Consigne:
Répondez brièvement aux questions suivantes en vous appuyant sur l'article consacré à Sweet Nothings.
1. Dans quel théâtre la mise en scène de Sweet Nothings a-t-elle remporté un succès ?
2. Qui a imaginé le dispositif scénique ?
3. Dans quelle ville se situent Fritz et Théodore ?

Texte à examiner:
····················
Article mis en ligne le juillet 2010
dernière modification le 20 août 2010

par Régine KOPP

A l’automne dernier, Luc Bondy avait fait son entrée au Metropolitan de New York, mais sa version de Tosca avait été copieusement huée par le public new-yorkais, plutôt conventionnel dans son esthétique scénique.
Le succès remporté par sa mise en scène de l’adaptation de Liebelei (Amourette) d’après Arthur Schnitzler, par David Harrower, sous le titre Sweet Nothings, au Young Vic Theater lui rendra peut-être son échec moins amer.

L’amour est un jeu dangereux
Luc Bondy a une connaissance approfondie de l’œuvre de Schnitzler, en connaît les tenants et les aboutissants pour l’avoir mise en scène à plusieurs reprises.
C’est le dispositif scénique imaginé par Karl Ernst Hermann qui rythme l’action dramatique. Un carrousel qui tourne très lentement, mouvement dont on ne se rend compte que par les meubles qui bougent de place. Tout commence dans la bonne humeur, l’ambiance semble être aussi pétillante que le champagne que boivent des jeunes gens en quête d’amour et aussi voluptueuse que le moelleux des fauteuils, où s’ébattent ces jeunes romantiques. Fritz et Théodore, deux jeunes officiers du début du siècle dernier à Vienne sont venus pour se divertir avec Mizi et Christine. Sous des apparences d’hommes sûrs d’eux, se cachent pourtant des failles, qui préparent la tragédie finale. La vie semble insouciante et amusante, jusqu’à ce qu’on sonne à la porte. L’homme en noir qui se présente et que l’on voit arriver lentement sur le plateau, vient le provoquer en duel. C’est que Fritz, engagé dans une relation avec une femme mariée, doit faire face à la réalité et ne peut plus jouer.
····················
Données disponibles:
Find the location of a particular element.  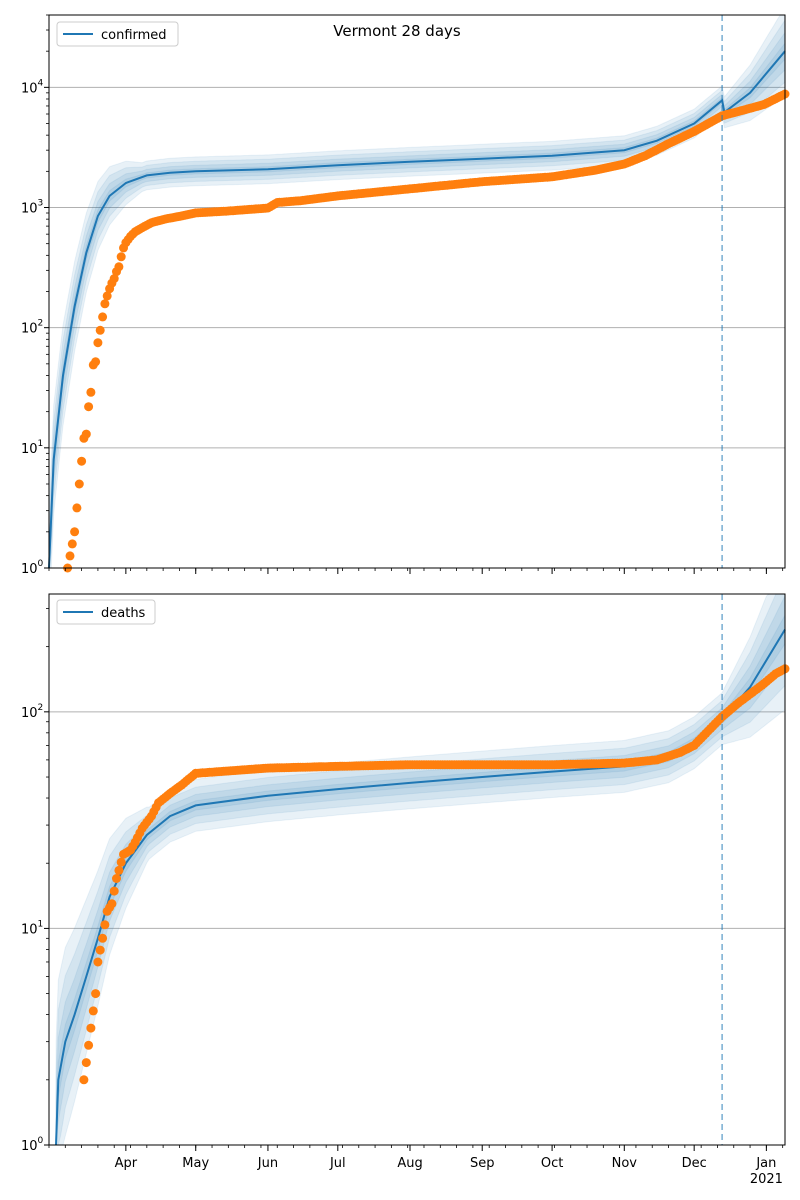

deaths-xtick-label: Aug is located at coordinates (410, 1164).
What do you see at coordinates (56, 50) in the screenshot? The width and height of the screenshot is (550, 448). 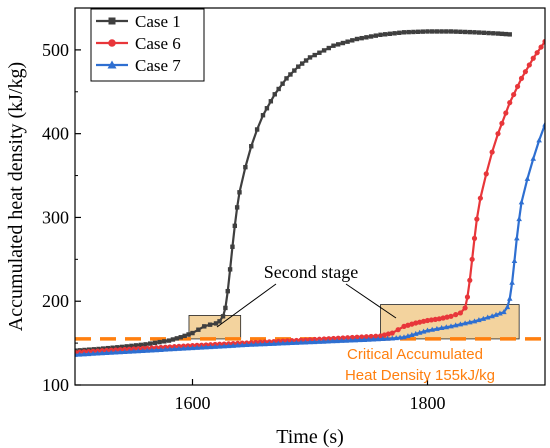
····················
Résultat de l'exercice:
1. Au Young Vic Theater.
2. Karl Ernst Hermann.
3. À Vienne.